En plantant, dans le “Généralife”, les végétaux que les Conquistadores ont rapporté des Amériques, les jardiniers de l’époque n’ont fait que marché, comme le dit si bien Hussein Nones, sur “les chemins de la science et de la lumière tracés par leurs prédécesseurs”.
A Djanatu Al-Arif, on cultive cet ailleurs autant que les incompatibilités. C’est ainsi que le bougainvillier d’Amérique côtoie le dragonnier des Canaries. Le frugal arganier du Sahara voisine avec le moringa des Indes.
Cette concentration lui apporte la luxuriance paradisiaque et va de pair avec un mouvement de réduction des éléments constitutifs du paysage, rivière, prairie et montagne.
A Djanatu al-Arif ces éléments miniaturisés sont bien entendu présents. L’Étang et sa montagne, d’où tombe l’eau en cascade. Le grand bassin central qui murmure et la fontaine qui borde la grande allée sont là pour nous dire que l’eau est «matière de la vie.» C’est sur elle que l’Omniprésent a crée son trône nous dit le Coran.
Connaitre le secret de l’eau, serait selon Sitt Ayam une mystique irakienne de 13eme siècle, c’est “connaitre le secret de l’essence divine”.
Dans le jardin musulman, l’eau est un mince filet qui coule entre les bosquets, à l’abri des ardeurs du soleil qui pourrait l’assécher.
L’économie de l’eau fut au centre des préoccupations des hydrauliciens andalous et nous devons à Ibn Awwan la première réflexion sur la technique du goutte à goutte.
La prodigalité des jardins, dit-on, n’a d’égale que l’avarice, doublée de crainte du jardinier andalou pour l’eau. Elle n’est pas fortuite, Massignon nous éclaire sur ce problème et nous dit «que c’est peut être parce qu’il sait que si l’eau venait à manquer, l’oasis se transformerait en désert.»

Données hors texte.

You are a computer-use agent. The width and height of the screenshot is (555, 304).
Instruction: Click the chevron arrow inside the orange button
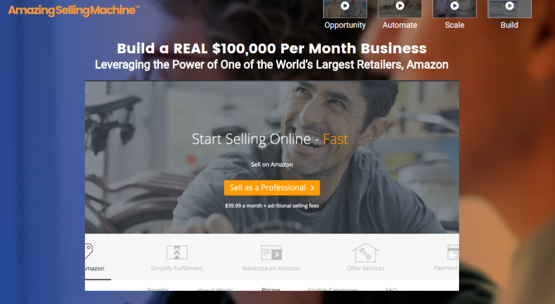pyautogui.click(x=313, y=188)
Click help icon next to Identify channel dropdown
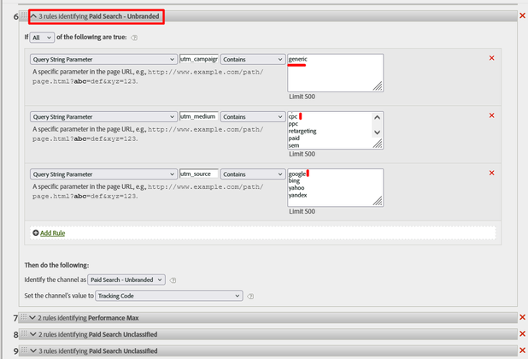The image size is (528, 359). [173, 280]
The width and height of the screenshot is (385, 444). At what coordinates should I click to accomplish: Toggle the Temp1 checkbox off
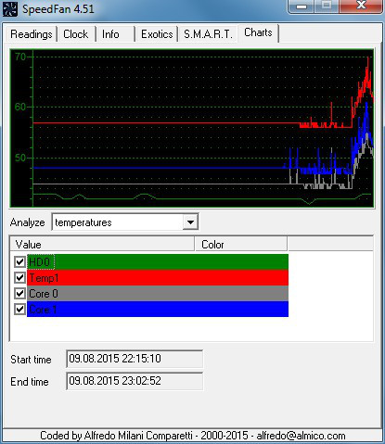[19, 277]
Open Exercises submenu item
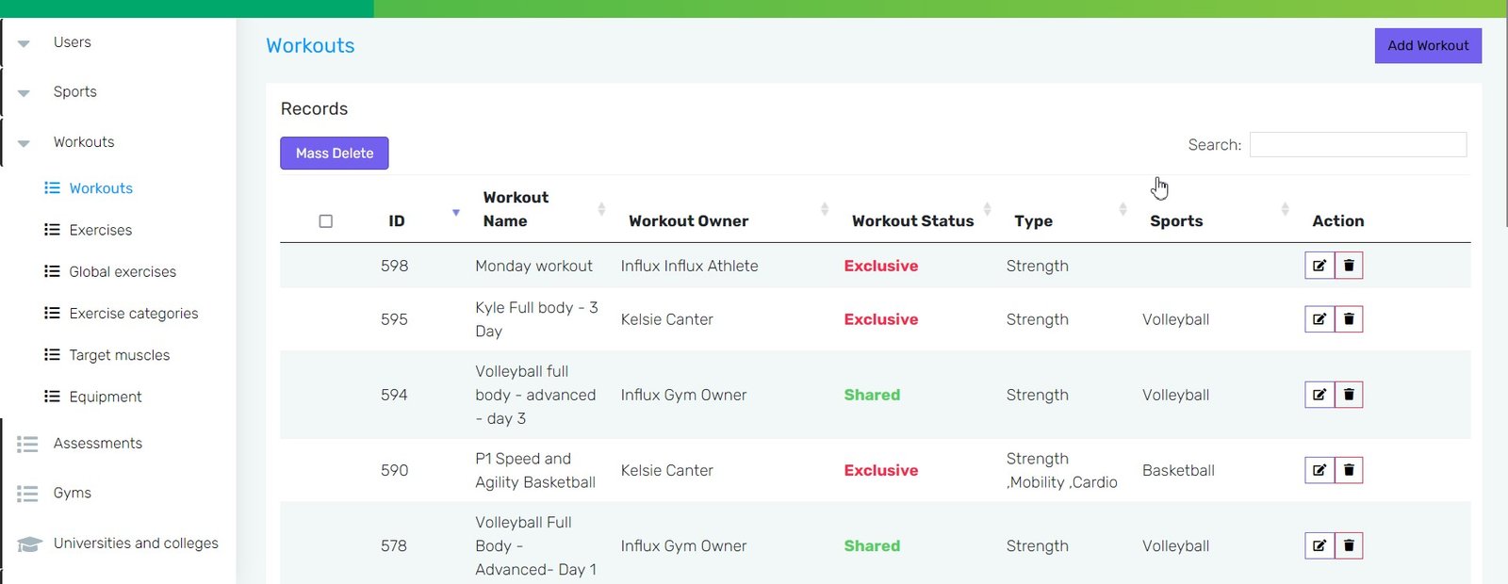This screenshot has width=1508, height=584. [101, 230]
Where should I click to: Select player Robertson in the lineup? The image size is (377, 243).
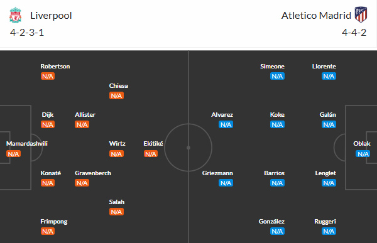pyautogui.click(x=55, y=67)
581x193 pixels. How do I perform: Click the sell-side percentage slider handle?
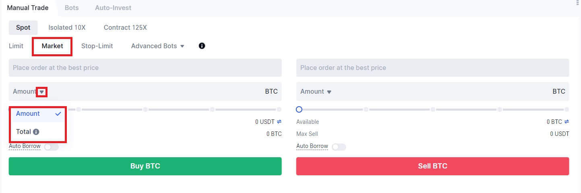[299, 109]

Cette eau qui coule, apaise l’esprit tourmenté et guide le rêveur dans des allées si étroites qu’à peine si deux personnes peuvent y marcher de front.
Dans le “Generalife”, le sultan, simple créature, entrait seul et sans couronne. Ce sens, en quelque sorte, spirituel, sépare le jardin musulman du parc purement profane que le Roi Soleil a hérité des Medicis et qu’il construisit pour sa propre gloire.

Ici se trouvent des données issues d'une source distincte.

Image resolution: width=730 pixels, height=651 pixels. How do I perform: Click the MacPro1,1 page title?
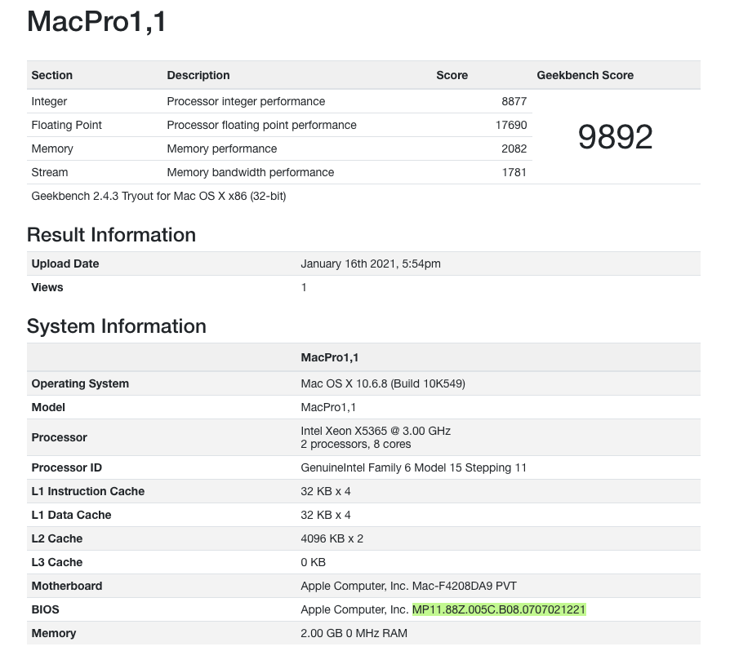coord(96,22)
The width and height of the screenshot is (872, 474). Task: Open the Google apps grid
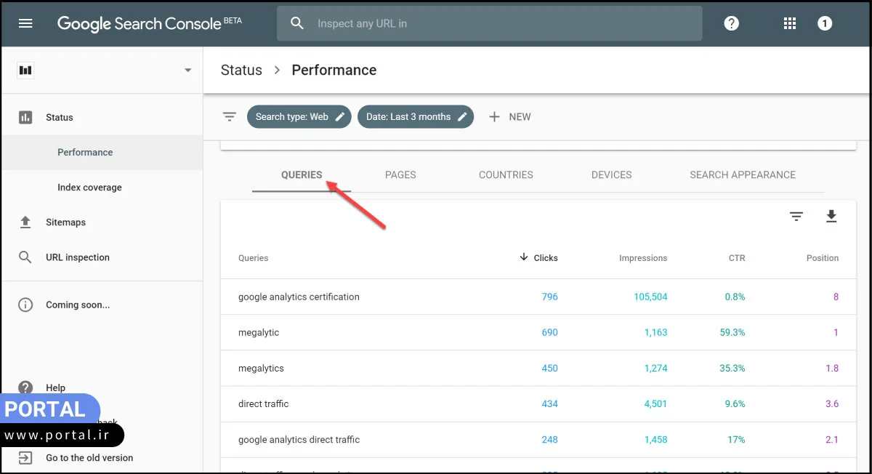789,23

Dans les jardins de l’Islam, la magnificence du lieu est volontairement éclipsée par la beauté de la végétation qui l’entoure. A Djanatu al Arif, la luxuriance de la végétation n’est pas encore tout à fait présente. En cette fin d’automne, les treilles ne sont pas encore couvertes de fleurs et de fruits. Les senteurs du jasmin et de la rose se font encore désirées.
L’eau trop précieuse ne coule pas dans des canaux sous les bosquets mais jaillit des asperseurs, peut être à une heure fixe. Djanatu al Arif n’a certainement pas la prétention d’être le joyau d’une couronne, encore moins un trône, mais seulement une invitation à revitaliser le mythe de «Bilad al Andalous», cette société multiraciale et multiculturelle ou le pouvoir n’était pas synonyme de tyrannie ou les régnants surent exercer leur pouvoir de manière si suave que gouverneurs et gouvernés en firent un paradis.
Djanatu al Arif est un lieu à voir mais pas comme un touriste qui traine ses pieds derrière un guide. Djanatu al Arif est un lieu pour méditer sur l’avenir d’une civilisation prise dans la tourmente du … village planétaire.